**BRIEF**
Among the entries below, one line contains "Task: Tap the translate icon in the banner" and another contains "Image resolution: width=700". Transcribe those two lines and every line between them, exactly.

**MATERIAL PROVIDED**
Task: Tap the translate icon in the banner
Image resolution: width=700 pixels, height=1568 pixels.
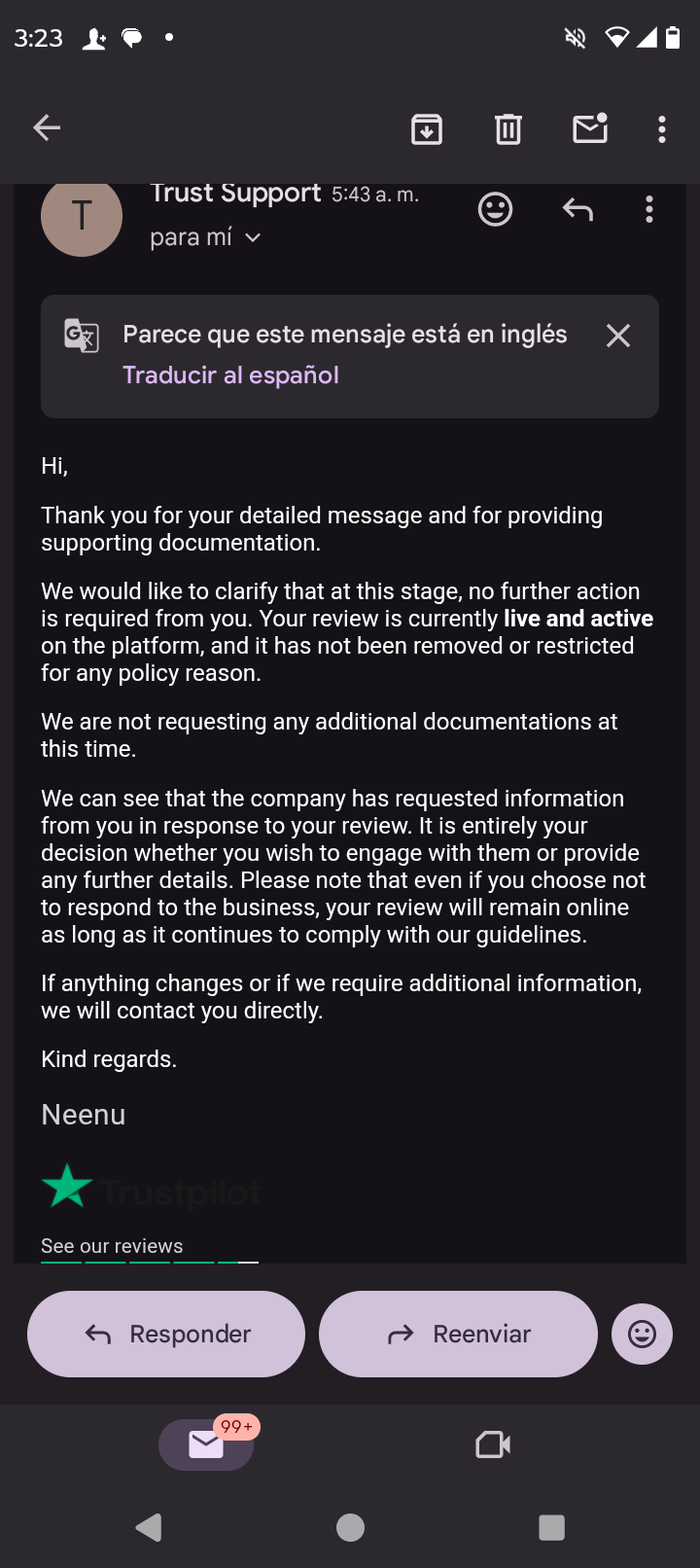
--
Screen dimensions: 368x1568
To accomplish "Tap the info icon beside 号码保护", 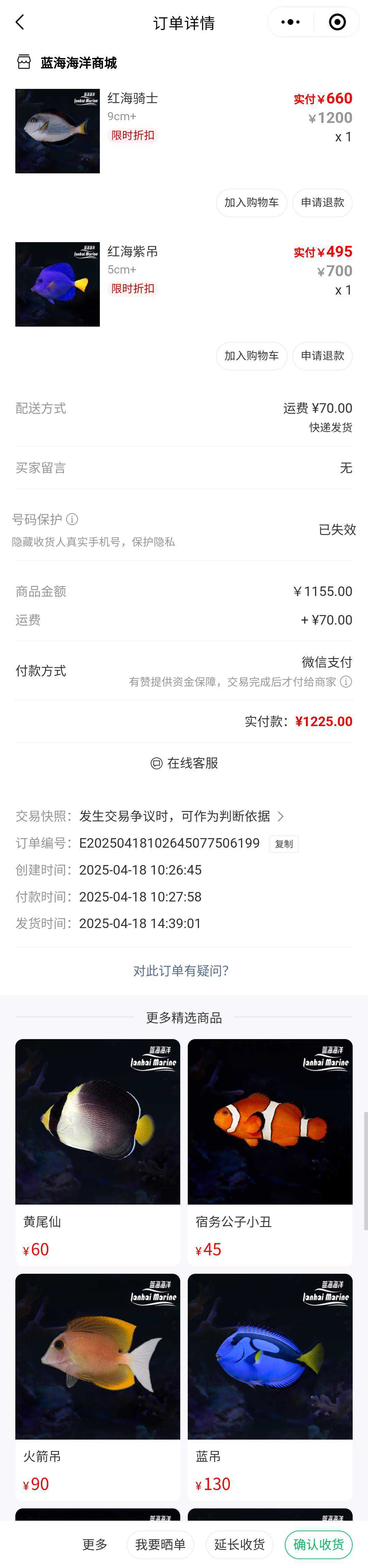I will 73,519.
---
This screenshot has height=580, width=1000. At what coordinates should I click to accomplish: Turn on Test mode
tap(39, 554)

**ANSWER SPACE**
Task: Tap the translate icon in the banner
Image resolution: width=700 pixels, height=1568 pixels.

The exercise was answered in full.